This excerpt is from Steven Rinella’s “The MeatEater Guide to Wilderness Skills and Survival.” You can preorder it online right now or find it in bookstores on December 1.
A friend of mine used to work for a guiding company that ran extended mountain backpacking trips for high school students. Their leading cause for medical evacuations wasn’t snakebites, bear attacks, or even hypothermia. It was cooking accidents, usually burns involving camp stoves, fires, or boiling water. This mirrors the arc of my own childhood experience with injuries and accidents. We had virtually unlimited access to BB guns, .22s, Rambo knives, double-bit axes, and ninja throwing stars. But what usually got us into trouble was fire. In fact, one of the most memorable injuries I witnessed was caused by a flaming marshmallow that landed on my brother’s chest rather than inside his s’more.
And then there are the honest mistakes and slip-ups that come in such a wide variety of forms that it tests one’s imagination: an ice fisherman who falls through the ice and is found the next day frozen to death with his elbows still propped up on the edge of the hole he fell through; a pair of campers who die from carbon monoxide poisoning after dozing off while trying to warm their tent with a propane stove; a mountain goat researcher who tried to leap over a section of washed-out trail on a steep slope rather than finding an alternative route; a bowhunter impaled by an arrow that fell from his buddy’s quiver and landed in just the right position on the path ahead of him; a man who died of exposure after he got out of his truck to unlock the gate on the road to his remote cabin and then had the truck roll forward to pinch him between the bumper and the still-locked gate. At the risk of alienating doomsday preppers who bought this book in order to fantasize about the zombie apocalypse, the greatest survival challenge you might encounter is the person staring back at you in the mirror.

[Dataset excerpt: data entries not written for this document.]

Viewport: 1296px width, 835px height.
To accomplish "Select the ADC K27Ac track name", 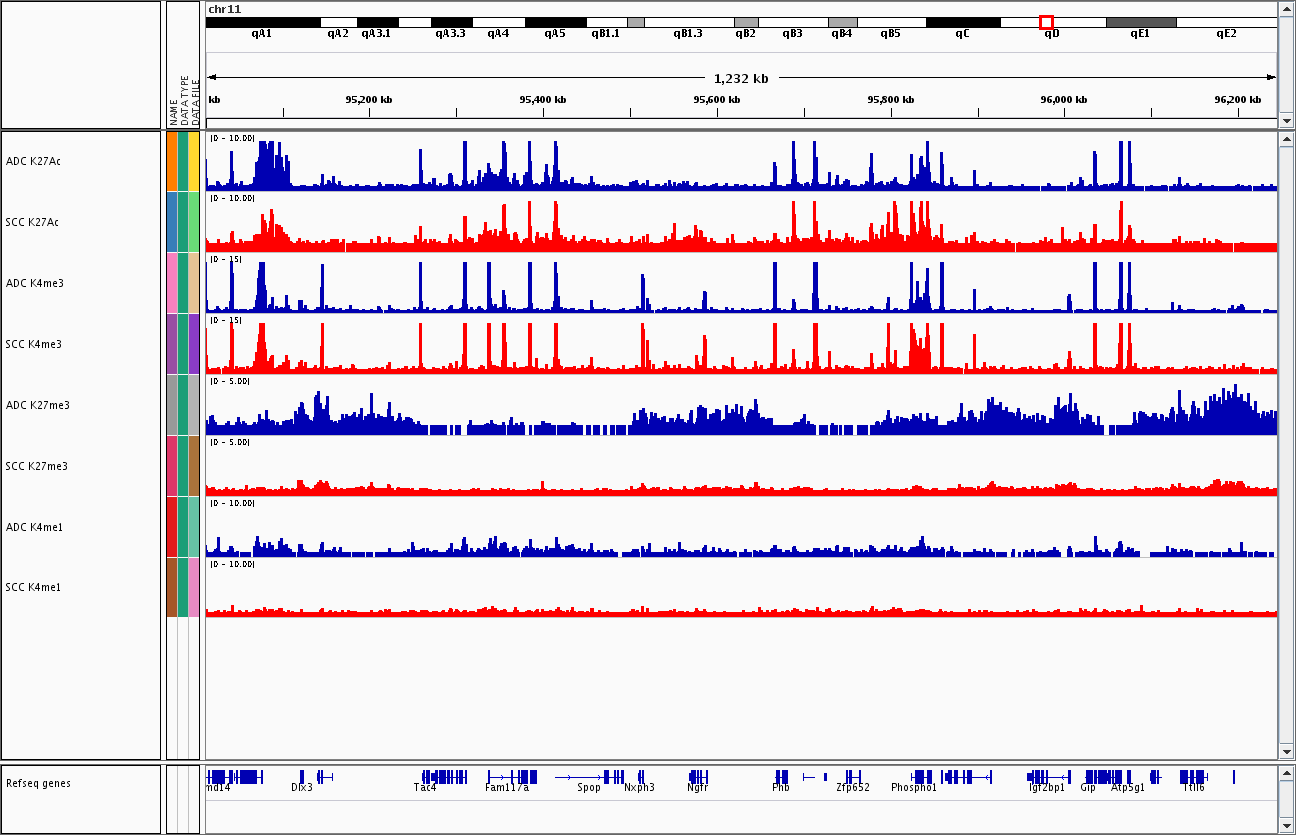I will coord(33,161).
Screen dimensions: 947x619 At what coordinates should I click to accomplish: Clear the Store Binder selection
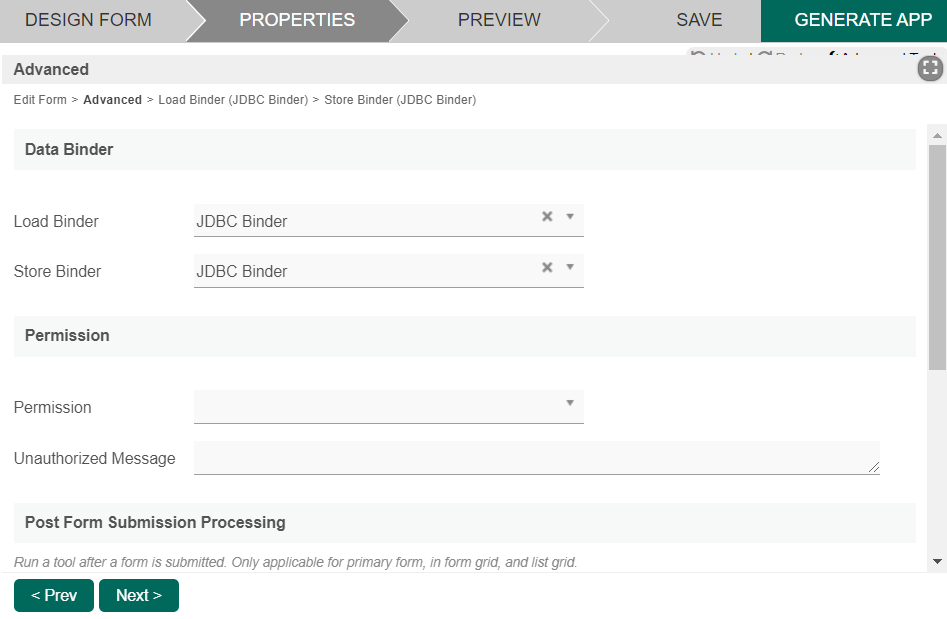pyautogui.click(x=547, y=267)
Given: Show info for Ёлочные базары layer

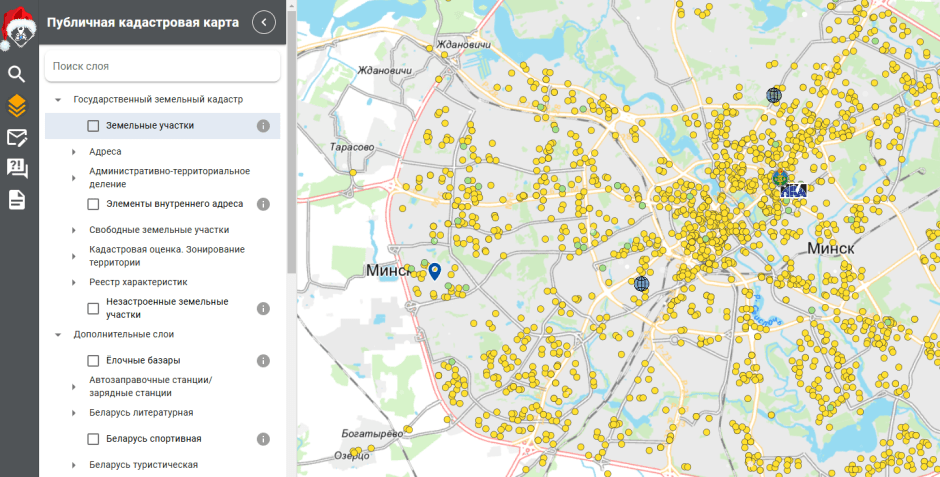Looking at the screenshot, I should [264, 361].
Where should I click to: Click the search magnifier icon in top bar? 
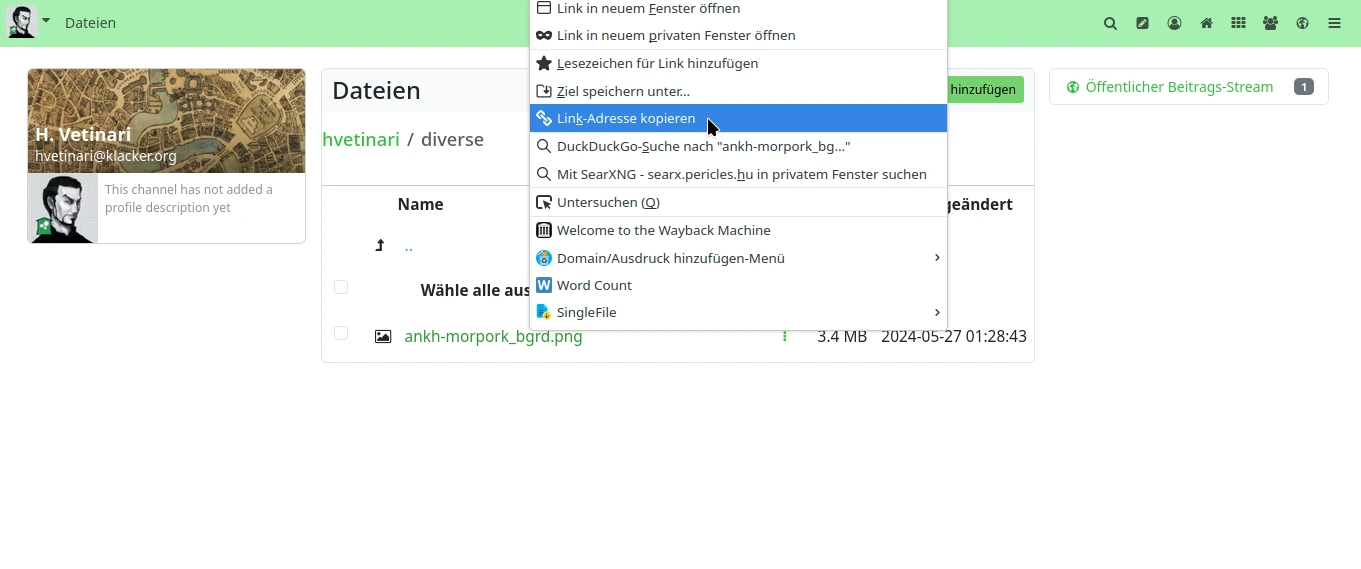1110,23
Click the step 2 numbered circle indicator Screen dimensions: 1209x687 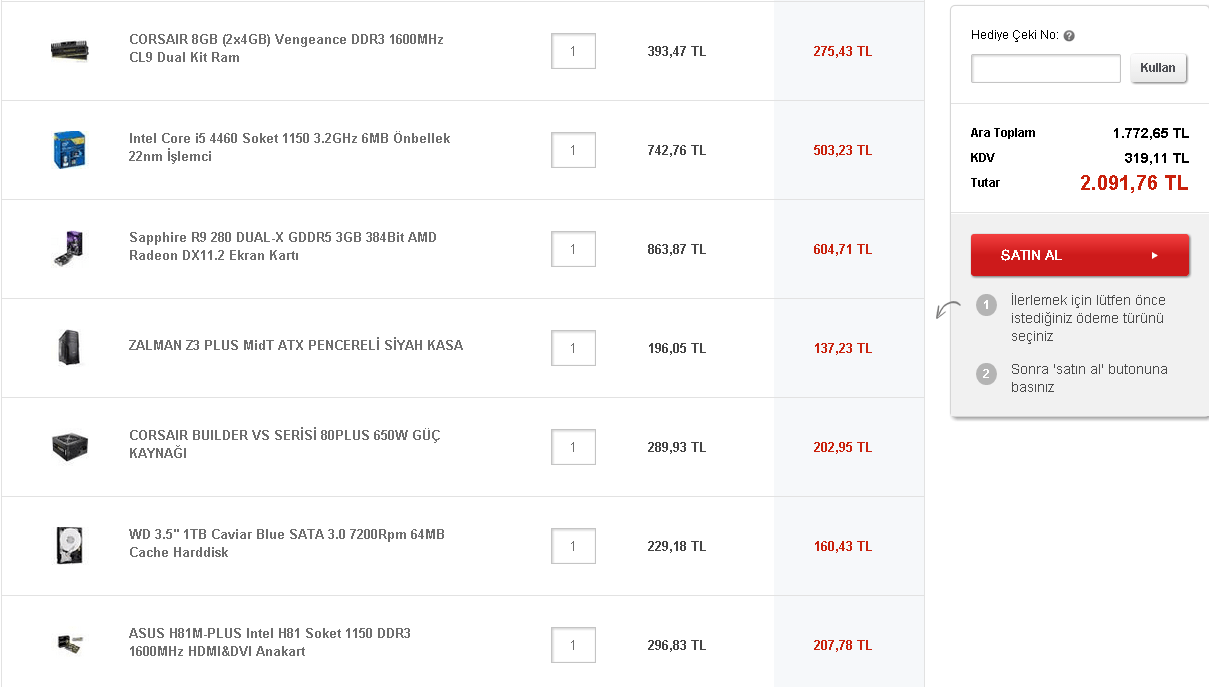point(986,373)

I once published an essay in Outside magazine about all of the unexpected diseases and parasites that I’ve picked up through a life spent out-doors, including trichinosis, giardiasis, and Lyme disease. In the essay, I recount a lecture and slideshow that I attended in Santa Fe, New Mexico, given by a mountaineer who’d recently attempted an ascent of Mount Everest. During his talk, the climber mentioned a well-known study in which psychologists instructed subjects to watch a video. In the video, a small group of people were playing catch. The subjects were instructed to count how many times the balls passed between the players, who were identified by the color of their T-shirts. For a while the tossing and catching carry on without incident. Then a guy wearing a gorilla suit strolls through the middle of the game, which continues as if nothing had occurred. What’s interesting is that half of the study subjects fail to register the gorilla’s presence at all. The point of the study was to examine some-thing called inattentional blindness—the failure to notice a fully visible but unexpected object because attention was engaged on another task, event, or object. The mountaineer put a rather fine point on it: people who notice the gorilla are the ones who survive the mountain; those who don’t, do not.
I mention the mountaineer’s observation often, because it manages to be both spot-on and only half true. Learning to pay constant attention to your surroundings, with an eye to both your immediate environment and landmarks far off in the distance, is one of the greatest outdoor skills that a person can develop. Doing so will help you avoid many bad situations. But it won’t altogether prevent them. No matter how alert you are, spend enough time outside and you’re virtually guaranteed to find your-self in a tough spot. It could be a situation that threatens to derail your plans, or it could be one that derails your life. Believe me, I have lived through many, from getting lost to hypothermia to grizzly charges. And if you’re out in the wilderness, you will, too. It’s my hope that if and when you do, the practical skills and knowledge found within this book will enable you to save the day.
Before you get too deep into this book, I’d like to acknowledge a potential problem that might come from reading it. Along with hundreds of tips and tricks that will help you be more confident and competent in the woods, we describe a great many hazards that can be found in nature. I realize that pondering these hazards could result in paranoia about the dangers of the wild. It is not our goal to create those fears, or to reinforce any existing fears that you might have about wild animals or wild places. Instead, our view is that knowledge is power. By learning the actual risks associated with an outdoor lifestyle, we believe that you’ll be able to shift your attention away from irrational or unproductive concerns and focus instead on the things that actually matter. When you are educated and prepared for risk, coping with it is easy. At times it can even be enjoyable.
So dig in. Read, study, and memorize. Then head out to practice and make experiences for yourself. And remember, always, that the natural world is sacred and deserves our love and respect. To touch nature is to touch the hand of God. This book is not about running away from the wild. It’s about running into her arms, headlong and with an open heart.